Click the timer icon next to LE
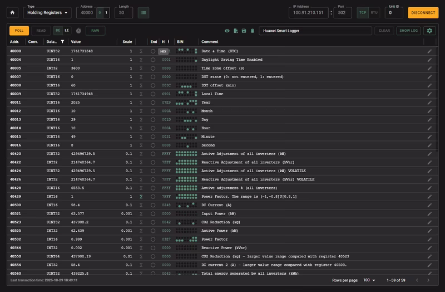This screenshot has height=292, width=445. click(78, 31)
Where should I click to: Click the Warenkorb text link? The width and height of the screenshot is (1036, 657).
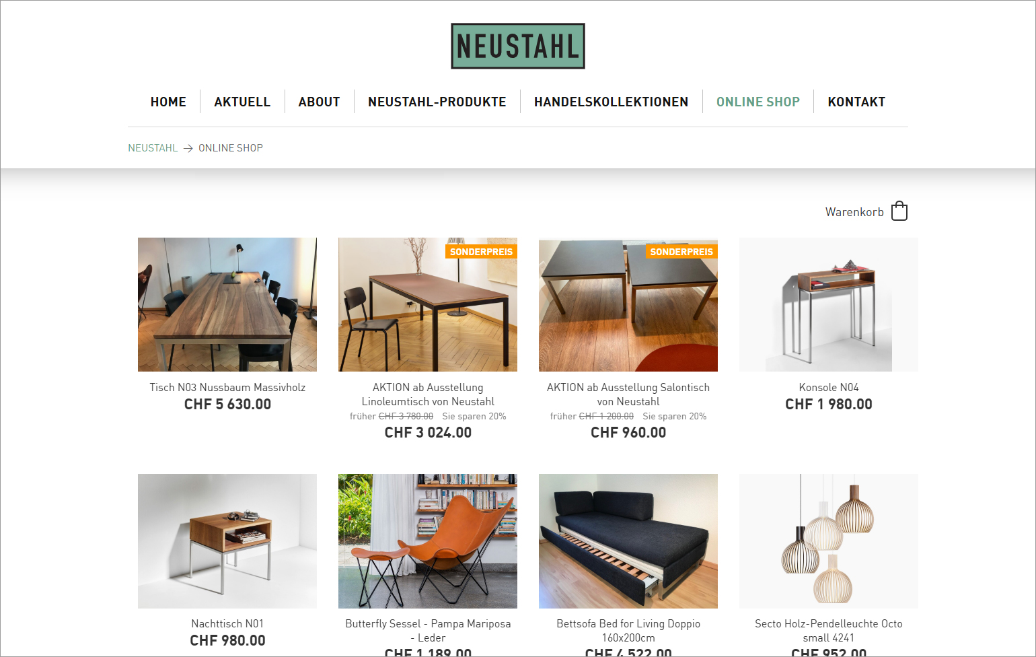click(854, 212)
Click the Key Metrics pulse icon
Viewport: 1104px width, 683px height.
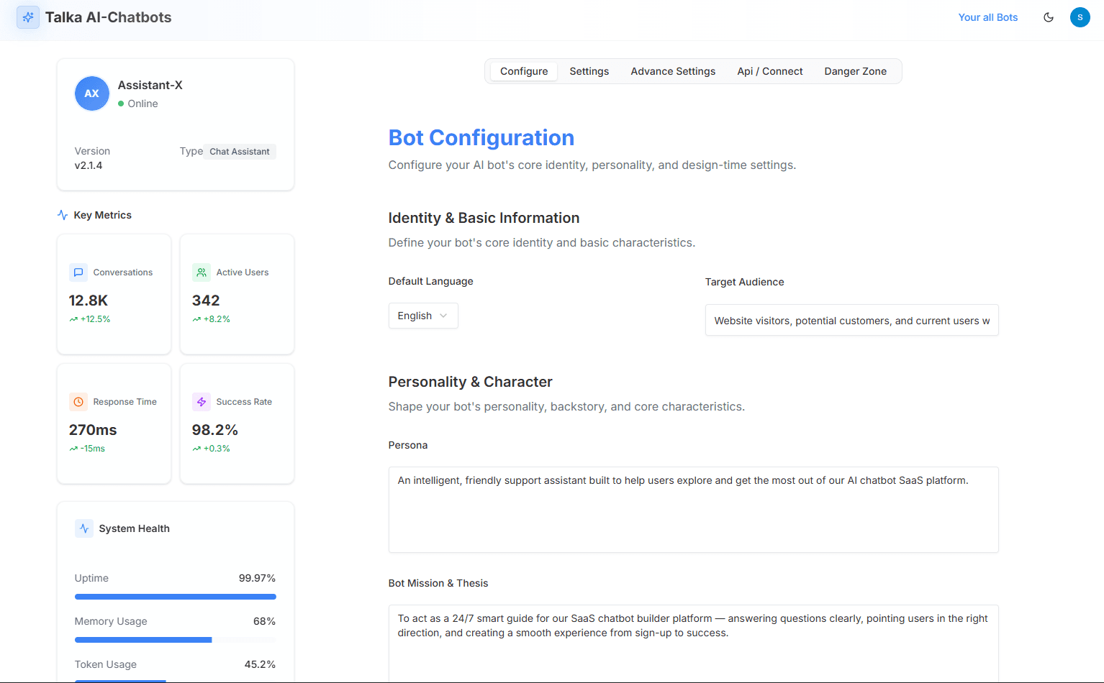pyautogui.click(x=61, y=214)
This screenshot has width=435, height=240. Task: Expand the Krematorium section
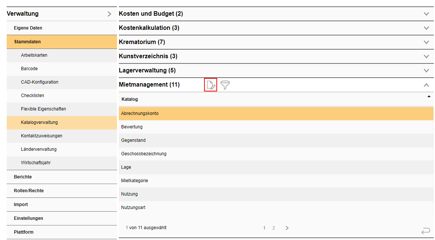pyautogui.click(x=426, y=42)
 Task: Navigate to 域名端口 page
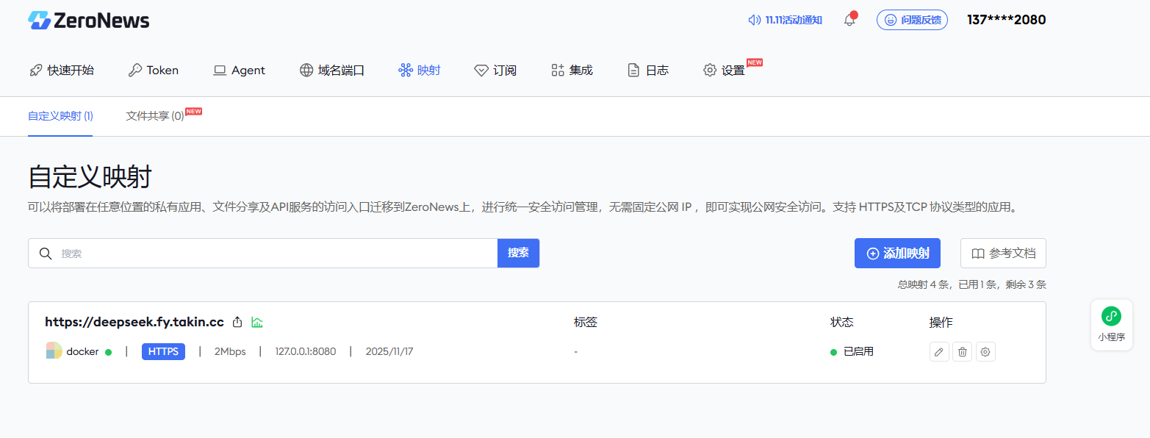click(332, 71)
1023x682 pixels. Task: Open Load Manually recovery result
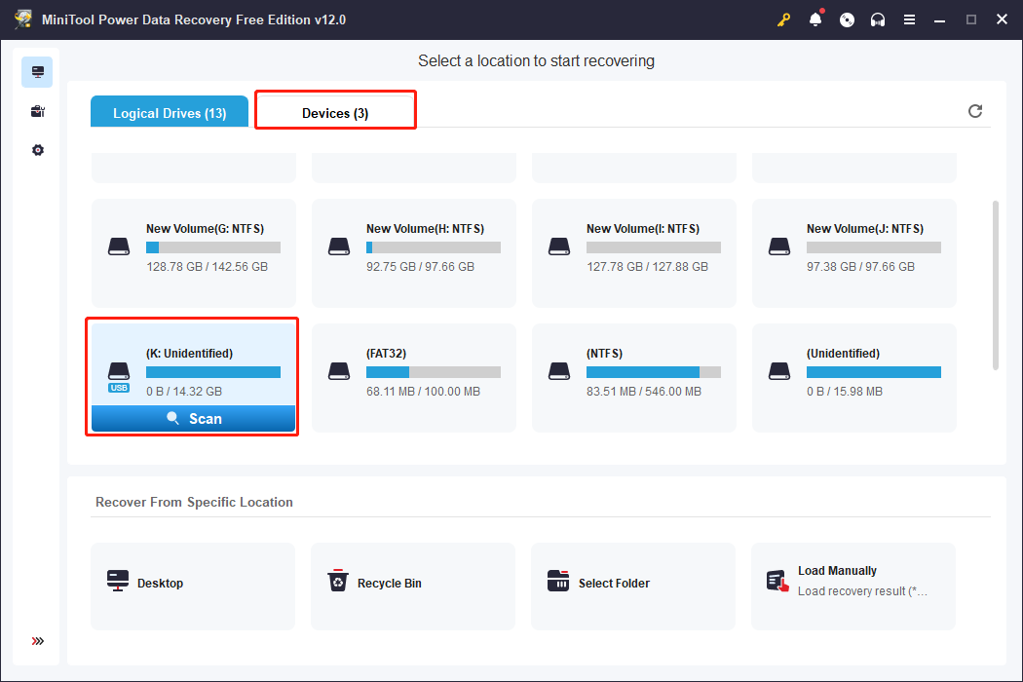pyautogui.click(x=853, y=584)

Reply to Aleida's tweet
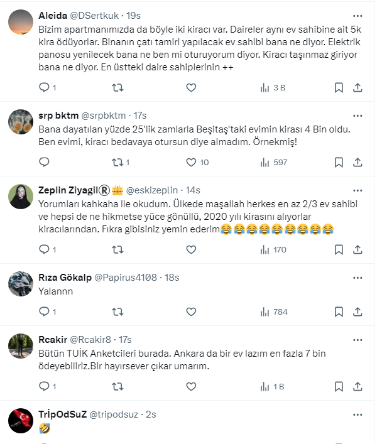(x=44, y=87)

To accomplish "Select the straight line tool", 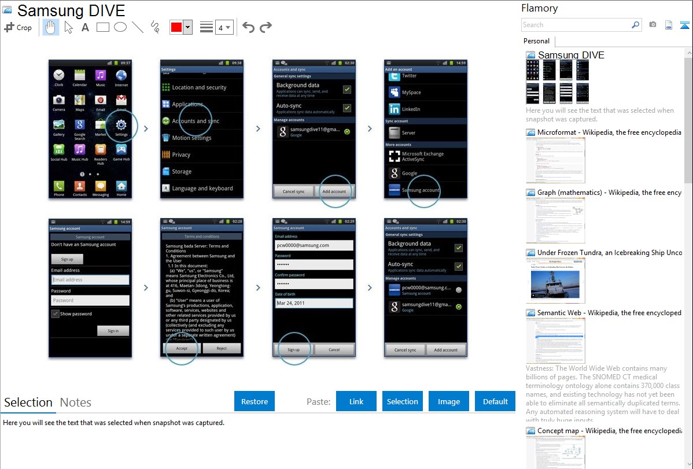I will 137,27.
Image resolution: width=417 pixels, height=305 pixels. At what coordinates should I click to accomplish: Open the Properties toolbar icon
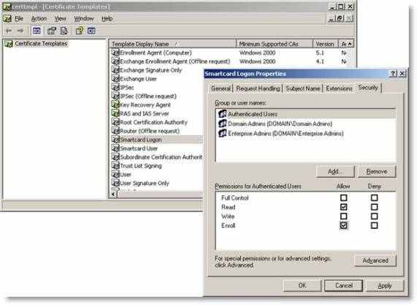pyautogui.click(x=52, y=31)
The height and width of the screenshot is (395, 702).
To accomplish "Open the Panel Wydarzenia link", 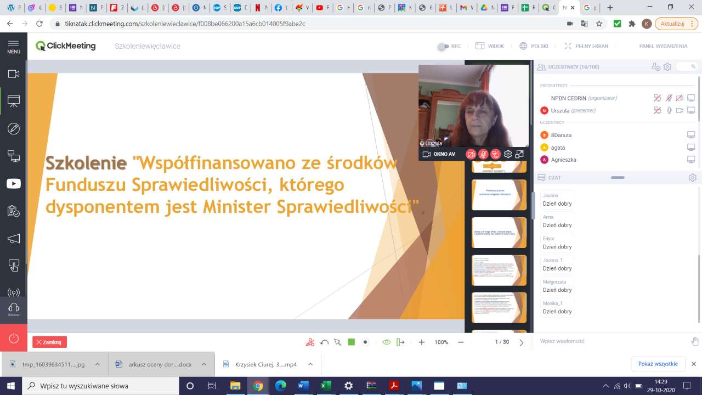I will [x=663, y=46].
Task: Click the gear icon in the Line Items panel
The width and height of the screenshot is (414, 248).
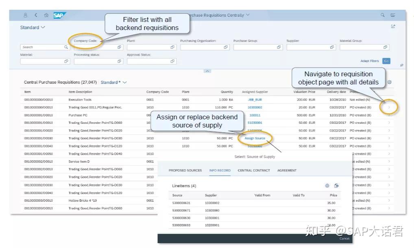Action: (x=327, y=185)
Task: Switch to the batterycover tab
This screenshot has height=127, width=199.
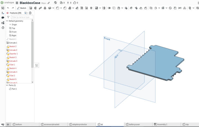Action: (133, 125)
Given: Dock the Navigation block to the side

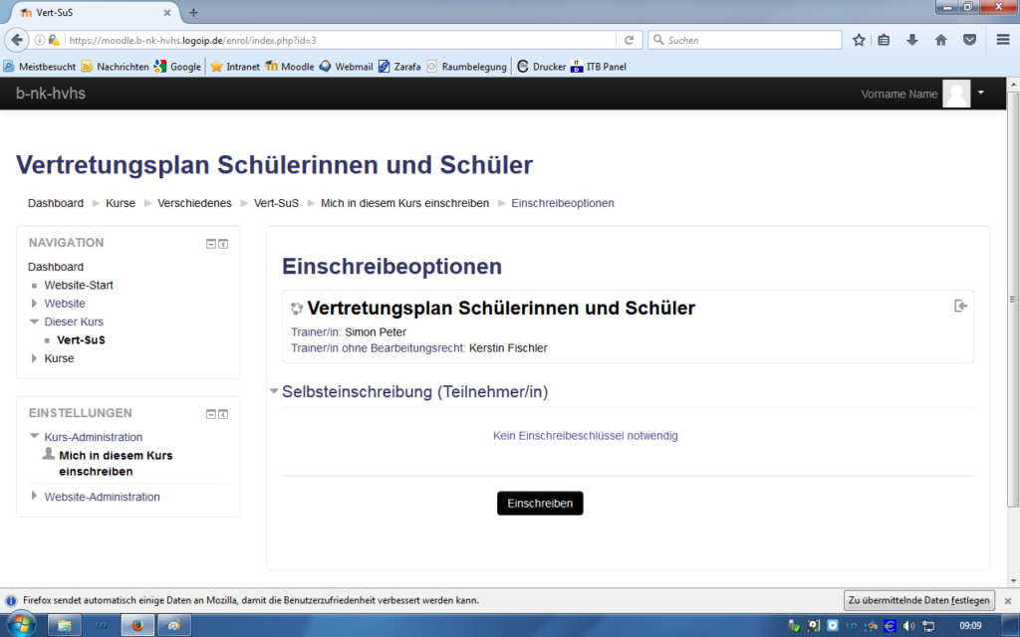Looking at the screenshot, I should click(224, 244).
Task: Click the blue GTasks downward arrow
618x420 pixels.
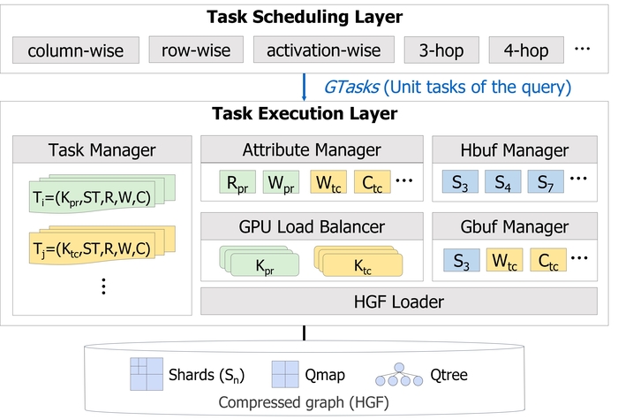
☆ ☆ ☆ ☆ ☆ ☆ ☆
▶ **Exercise brief**
All lines from the one containing "This screenshot has height=127, width=199." through the final line of the entries above must be restated word for word, pictures excluded.

▶ **Solution for this task**
This screenshot has height=127, width=199.
Action: (133, 125)
Given: Dock the Navigation block to the side

Looking at the screenshot, I should click(224, 244).
Task: Click the blue GTasks downward arrow
618x420 pixels.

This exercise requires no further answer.